When I wrote my first piece about the Rise of the Sharing Economy it was very well received and very popular.  However, some people commented that they did not want to “have less” and share more.  No doubt the idea of sharing seems un-American to some people.  Which got me thinking.

Since the dawn of humans, even before we’d evolved into humans actually, we can be pretty sure that we were pack animals that shared resources with the rest of the pack.  Sharing is a natural part of us.

Take profits out of the insurance industry and it becomes nothing more than a large group of people agreeing to share risk.

And who wants to have their kid play with another kid who does not want to share?  No one.

Of course this all leads me to think, maybe we are already living in a highly shared economy and we just disguise it with the trappings of the economy to make it more palatable.

What Is The Sharing Economy?

The sharing economy is when people share resources instead of own resources.  And the fact is, we have always shared a lot of things, even though we could own them.  In fact, it is not efficient to own most things that you do not use on a very regular basis.  And soon it will not be efficient to own something like a car, which you need to maintain, instead of having one available when needed (but shared) and always maintained.

● **Exercise tasks**:
(1) Answer these questions about the sharing economy piece:
(a) According to the piece, what did some readers say they did not want after the first article?
(b) What does the insurance industry become once profits are taken out of it?
(c) How does the piece define the sharing economy?
(2) List each thing the sharing economy piece names as being shared, or likely to be shared.
(3) Write a continuation of the sharing economy piece that picks up after its final sentence.

● **Dataset content**:
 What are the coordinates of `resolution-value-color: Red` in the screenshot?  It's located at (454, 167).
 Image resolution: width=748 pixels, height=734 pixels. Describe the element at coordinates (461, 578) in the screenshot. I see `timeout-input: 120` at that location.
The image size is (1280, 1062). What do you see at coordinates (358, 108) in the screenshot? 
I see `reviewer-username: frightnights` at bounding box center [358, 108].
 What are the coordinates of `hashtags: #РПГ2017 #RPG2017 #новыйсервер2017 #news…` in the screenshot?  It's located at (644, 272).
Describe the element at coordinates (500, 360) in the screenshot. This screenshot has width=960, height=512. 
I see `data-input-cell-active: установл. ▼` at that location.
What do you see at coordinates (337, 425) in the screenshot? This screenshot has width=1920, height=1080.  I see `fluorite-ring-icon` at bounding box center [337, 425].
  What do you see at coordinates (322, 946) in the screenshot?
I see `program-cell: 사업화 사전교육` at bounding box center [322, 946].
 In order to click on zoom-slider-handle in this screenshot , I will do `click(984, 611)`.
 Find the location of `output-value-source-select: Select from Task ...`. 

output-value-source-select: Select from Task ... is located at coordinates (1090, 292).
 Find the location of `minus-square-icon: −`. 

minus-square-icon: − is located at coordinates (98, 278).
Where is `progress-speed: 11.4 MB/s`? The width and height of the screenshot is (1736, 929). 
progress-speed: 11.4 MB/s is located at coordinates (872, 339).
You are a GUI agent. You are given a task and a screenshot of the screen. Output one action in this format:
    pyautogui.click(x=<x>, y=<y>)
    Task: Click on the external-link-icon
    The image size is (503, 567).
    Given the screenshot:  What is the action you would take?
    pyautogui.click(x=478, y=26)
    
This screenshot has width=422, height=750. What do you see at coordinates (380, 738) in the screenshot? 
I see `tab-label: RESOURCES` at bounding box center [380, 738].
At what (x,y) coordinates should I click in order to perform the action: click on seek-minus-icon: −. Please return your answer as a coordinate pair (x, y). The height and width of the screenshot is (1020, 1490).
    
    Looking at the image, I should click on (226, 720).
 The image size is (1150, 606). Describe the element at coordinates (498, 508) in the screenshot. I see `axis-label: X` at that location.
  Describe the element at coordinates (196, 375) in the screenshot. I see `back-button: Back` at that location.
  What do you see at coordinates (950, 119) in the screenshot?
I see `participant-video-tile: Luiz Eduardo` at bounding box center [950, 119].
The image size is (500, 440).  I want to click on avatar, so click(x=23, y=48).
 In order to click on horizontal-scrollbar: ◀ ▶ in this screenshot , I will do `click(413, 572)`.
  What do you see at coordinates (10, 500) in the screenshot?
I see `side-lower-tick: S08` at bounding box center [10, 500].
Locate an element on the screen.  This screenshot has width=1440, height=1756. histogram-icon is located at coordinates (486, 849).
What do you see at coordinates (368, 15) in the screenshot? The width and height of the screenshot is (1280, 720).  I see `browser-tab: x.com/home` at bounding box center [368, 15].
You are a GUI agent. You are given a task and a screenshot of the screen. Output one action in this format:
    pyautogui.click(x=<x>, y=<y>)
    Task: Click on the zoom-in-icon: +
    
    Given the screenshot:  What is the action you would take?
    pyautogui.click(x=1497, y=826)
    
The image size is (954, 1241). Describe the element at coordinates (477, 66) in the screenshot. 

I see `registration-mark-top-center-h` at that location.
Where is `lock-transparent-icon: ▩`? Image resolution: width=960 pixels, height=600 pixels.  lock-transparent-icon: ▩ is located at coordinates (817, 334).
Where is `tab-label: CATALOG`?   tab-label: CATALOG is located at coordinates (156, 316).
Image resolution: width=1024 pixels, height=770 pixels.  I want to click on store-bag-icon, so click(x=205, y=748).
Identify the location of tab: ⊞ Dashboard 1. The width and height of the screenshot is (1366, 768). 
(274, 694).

● **Results for each task**:
(1)
(a) They did not want to "have less" and share more.
(b) Nothing more than a large group of people agreeing to share risk.
(c) It is when people share resources instead of owning them.

(2)
- Resources (shared with the rest of the pack, and shared instead of owned in the sharing economy)
- Risk (shared by the people in the insurance industry)
- A car (available when needed, shared and always maintained)

(3)
Keep in mind, sharing does not mean everything is free.  It means you pay less and share with others.

What Are We Already Sharing?

Public Parks – This is a big and obvious one.  If you want, you can go buy thousands  of acres of land and hire people to upkeep it so you can go on hikes or fish in a river.  Nothing is stopping you.  Then you could keep all that sweet nature all to yourself.

Utilities – People do go off the grid.  You can put up solar panels, get a generator, maybe even tap some natural gas to run to your shed.  People do this stuff, but sharing utilities gives us all more dependable and cheaper access to what we need.

Library – Any avid reader is (or was until recently) an avid library patron.  The fact is, books add up in cost and in space and rarely do you want to read the same book twice.

Sharing jobs – When jobs are exported to another country the country exports (shares) jobs but receives back the benefit of cheaper goods, which raises the standard of living in both countries.

Carpool lane – The carpool lane is a city invention to encourage more ride sharing.  If you do not want to sit in traffic longer, find someone and share a ride with them.

Media -Movies, Music?  Video Games?  We used to loan them to our friends and how with cloud-based services we share huge libraries with almost no cost to us.

Television – Old broadcast TV was totally free and shared with everyone.  As we got more channels, the model got more expensive but still was shared for those who paid.  Now with steaming and YouTube and other services, the move is to a more affordable sharing model again.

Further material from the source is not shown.